What to produce: Pick out every line in the rows below that contains the word "Instruction".

Provided records:
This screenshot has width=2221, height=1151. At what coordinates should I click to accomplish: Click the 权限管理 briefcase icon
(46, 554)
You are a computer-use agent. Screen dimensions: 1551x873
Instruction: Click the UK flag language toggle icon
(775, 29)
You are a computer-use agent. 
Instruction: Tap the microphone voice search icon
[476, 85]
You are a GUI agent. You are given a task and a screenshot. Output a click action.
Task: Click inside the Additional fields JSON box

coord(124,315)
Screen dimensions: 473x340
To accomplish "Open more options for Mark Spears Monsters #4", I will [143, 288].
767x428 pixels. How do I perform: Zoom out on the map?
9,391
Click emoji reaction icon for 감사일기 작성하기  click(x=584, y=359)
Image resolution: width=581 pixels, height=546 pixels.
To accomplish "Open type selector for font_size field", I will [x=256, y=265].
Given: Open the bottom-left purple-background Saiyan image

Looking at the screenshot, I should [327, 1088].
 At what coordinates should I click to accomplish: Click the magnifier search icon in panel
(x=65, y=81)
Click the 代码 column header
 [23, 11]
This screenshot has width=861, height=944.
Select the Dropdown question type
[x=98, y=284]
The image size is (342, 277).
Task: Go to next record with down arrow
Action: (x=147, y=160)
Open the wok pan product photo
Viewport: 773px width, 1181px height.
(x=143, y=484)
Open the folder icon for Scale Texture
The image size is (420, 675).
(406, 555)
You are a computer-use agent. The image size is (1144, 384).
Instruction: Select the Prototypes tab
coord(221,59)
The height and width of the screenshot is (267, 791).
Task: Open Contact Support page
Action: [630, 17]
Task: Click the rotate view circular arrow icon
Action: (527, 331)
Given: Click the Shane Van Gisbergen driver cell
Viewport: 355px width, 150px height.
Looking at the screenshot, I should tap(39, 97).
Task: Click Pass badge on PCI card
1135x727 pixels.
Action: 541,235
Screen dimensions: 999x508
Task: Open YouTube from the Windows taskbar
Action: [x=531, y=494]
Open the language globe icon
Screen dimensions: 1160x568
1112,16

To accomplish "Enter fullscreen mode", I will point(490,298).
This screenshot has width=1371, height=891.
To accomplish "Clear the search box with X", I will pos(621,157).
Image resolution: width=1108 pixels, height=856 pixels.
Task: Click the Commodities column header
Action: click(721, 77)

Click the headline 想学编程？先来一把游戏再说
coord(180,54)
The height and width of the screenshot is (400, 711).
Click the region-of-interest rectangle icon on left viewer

Output of the task:
Instruction: Click the UK flag language toggle icon
Instruction: Tap the microphone voice search icon
Instruction: Select the Prototypes tab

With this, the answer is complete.